Miguel Pitti, se llamaba el más soso de mis seudónimos: un crítico porteño especializado en hacerse odiar por sus lectores. Unas semanas antes de resolver matarlo, encontré en el archivo electrónico un atento recado de Manuel: Apúrate, Pitturent, que ya me anda por pittirrearme de tus estupittideces. Era, pues, un deporte de alto riesgo darle a leer los cuentos que escribía, y cuyo veredicto aprobatorio solía ser un Está bonito, güero, acompañado de la sonrisilla entre burlona y cómplice que debió de tener el Vadinho de Doña Flor y sus dos maridos. Un día lo agarré de vena histriónica y leyó el cuento entero en voz alta y melodramática, con el tono preciso de una radionovela, para sonoro regocijo de los presentes. No fue la última vez que fallé un engrapadorazo directo a la cabeza.

Hace unos días supe de una noticia inconcebible: Manuel jugó la broma extrema de morirse sin más, por equis causa clínica impredecible, súbita y fulminante. Algo que no creeremos fácilmente ninguno de quienes lo vimos tantas veces hacerse el muerto a media Redacción. O quienes aguardábamos en ascuas a que nos relatara los últimos ingresos en su agenda, donde sólo anotaba los chistes peladísimos que hacían las delicias de sus alumnos-cómplices.

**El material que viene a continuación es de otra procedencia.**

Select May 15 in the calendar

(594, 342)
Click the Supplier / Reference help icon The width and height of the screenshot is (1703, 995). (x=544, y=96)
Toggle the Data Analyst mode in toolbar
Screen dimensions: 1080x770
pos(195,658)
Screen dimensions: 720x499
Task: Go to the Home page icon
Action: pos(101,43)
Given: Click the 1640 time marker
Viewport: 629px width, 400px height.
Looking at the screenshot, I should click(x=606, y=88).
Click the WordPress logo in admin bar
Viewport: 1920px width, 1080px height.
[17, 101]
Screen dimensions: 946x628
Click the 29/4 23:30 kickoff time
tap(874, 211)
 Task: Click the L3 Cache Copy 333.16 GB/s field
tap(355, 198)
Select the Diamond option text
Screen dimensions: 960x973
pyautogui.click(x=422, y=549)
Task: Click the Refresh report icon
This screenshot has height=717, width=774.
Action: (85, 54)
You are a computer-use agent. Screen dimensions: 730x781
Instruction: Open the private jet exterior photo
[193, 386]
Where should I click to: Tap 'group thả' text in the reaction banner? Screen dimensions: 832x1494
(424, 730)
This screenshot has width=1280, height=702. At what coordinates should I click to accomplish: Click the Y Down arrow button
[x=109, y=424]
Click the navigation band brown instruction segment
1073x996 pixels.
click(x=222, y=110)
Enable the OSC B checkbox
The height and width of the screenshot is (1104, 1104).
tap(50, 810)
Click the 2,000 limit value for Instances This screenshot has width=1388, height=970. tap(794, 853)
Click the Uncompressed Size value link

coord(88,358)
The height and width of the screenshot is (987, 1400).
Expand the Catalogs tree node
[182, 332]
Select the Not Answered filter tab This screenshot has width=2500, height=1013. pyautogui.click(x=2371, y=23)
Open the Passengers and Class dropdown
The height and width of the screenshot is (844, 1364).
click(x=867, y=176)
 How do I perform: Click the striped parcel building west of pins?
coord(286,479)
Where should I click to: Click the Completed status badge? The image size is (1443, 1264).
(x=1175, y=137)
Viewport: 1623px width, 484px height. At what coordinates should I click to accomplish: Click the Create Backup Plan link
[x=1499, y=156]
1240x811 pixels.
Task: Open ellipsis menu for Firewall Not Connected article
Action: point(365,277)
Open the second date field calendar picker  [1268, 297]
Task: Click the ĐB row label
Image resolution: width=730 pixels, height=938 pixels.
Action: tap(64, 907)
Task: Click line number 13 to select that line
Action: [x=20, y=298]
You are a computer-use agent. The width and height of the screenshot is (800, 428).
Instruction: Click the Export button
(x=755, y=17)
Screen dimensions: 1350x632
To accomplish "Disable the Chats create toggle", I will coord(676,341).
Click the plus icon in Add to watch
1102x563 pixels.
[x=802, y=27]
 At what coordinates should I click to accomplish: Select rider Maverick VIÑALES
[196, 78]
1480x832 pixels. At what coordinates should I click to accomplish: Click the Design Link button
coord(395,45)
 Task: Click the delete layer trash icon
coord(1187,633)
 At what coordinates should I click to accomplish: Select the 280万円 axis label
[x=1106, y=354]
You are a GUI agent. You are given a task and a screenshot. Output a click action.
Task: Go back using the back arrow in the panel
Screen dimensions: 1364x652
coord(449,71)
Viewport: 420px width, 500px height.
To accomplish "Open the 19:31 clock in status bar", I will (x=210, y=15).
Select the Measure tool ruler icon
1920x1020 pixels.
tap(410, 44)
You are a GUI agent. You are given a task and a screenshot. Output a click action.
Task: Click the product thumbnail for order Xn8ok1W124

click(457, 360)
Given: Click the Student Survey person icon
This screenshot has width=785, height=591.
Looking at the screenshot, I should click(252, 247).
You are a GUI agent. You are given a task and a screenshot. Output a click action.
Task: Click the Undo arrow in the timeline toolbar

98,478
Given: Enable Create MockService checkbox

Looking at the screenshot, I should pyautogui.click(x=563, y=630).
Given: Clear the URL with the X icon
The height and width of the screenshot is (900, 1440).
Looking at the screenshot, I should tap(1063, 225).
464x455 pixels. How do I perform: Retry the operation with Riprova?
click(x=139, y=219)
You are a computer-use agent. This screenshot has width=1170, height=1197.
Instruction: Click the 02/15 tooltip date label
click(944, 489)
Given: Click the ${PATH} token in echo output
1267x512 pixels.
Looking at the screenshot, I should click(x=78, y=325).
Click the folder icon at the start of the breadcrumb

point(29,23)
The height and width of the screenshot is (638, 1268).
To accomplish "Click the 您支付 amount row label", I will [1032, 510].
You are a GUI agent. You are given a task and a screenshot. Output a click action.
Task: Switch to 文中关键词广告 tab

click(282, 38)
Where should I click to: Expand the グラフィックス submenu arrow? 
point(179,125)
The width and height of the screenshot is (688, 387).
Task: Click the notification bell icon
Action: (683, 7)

Supongo que Manuel habría preferido ver aquí una breve antología de su agenda: detestaba la idea del reconocimiento público, tanto que lo evitaba a risotada limpia, amén de transferir comúnmente sus ingenios a los escritos de sus colaboradores menos avezados. No quería posteridad, eso es seguro. Por eso sólo puedo concluir que en adelante Manuel —aficionado, entre a otras cosas, a escribir calaveras cada día de muertos— podrá seguir haciendo lo suyo desde la más rampante impunidad. Qué más va uno decir, si por más que se esfuerza no logra imaginarlo diez minutos quieto.
Xavier Velasco

2 comentarios:

Sociedad Astronomica Urania dijo...

Dos años sin Oropeza y sin embargo parece tan presente, tuve la oportunidad de tomar unos cuantos tragos con el (unos cuantos es un eufemismo)y convivir desde muy joven con el buen Manuel, sintiendo un gran respeto y admiracion por su gran ingenio e inteligencia. Elevo la copa en un brindis postumo por el amigo y gran ser humano que nos jugo su ultima broma, ¡ALGUN DIA TE ALCANZAREMOS MANUEL!

Unknown dijo...

Hola, soy Enrique Aguilar R. Yo fui amigo de tu papá y llevaba años buscando este texto de Xavier Velasco. Hoy fue mi día de suerte. Porfa salúdame a tu mamá. Ella si se ha de acordar de mí. Un abrazo.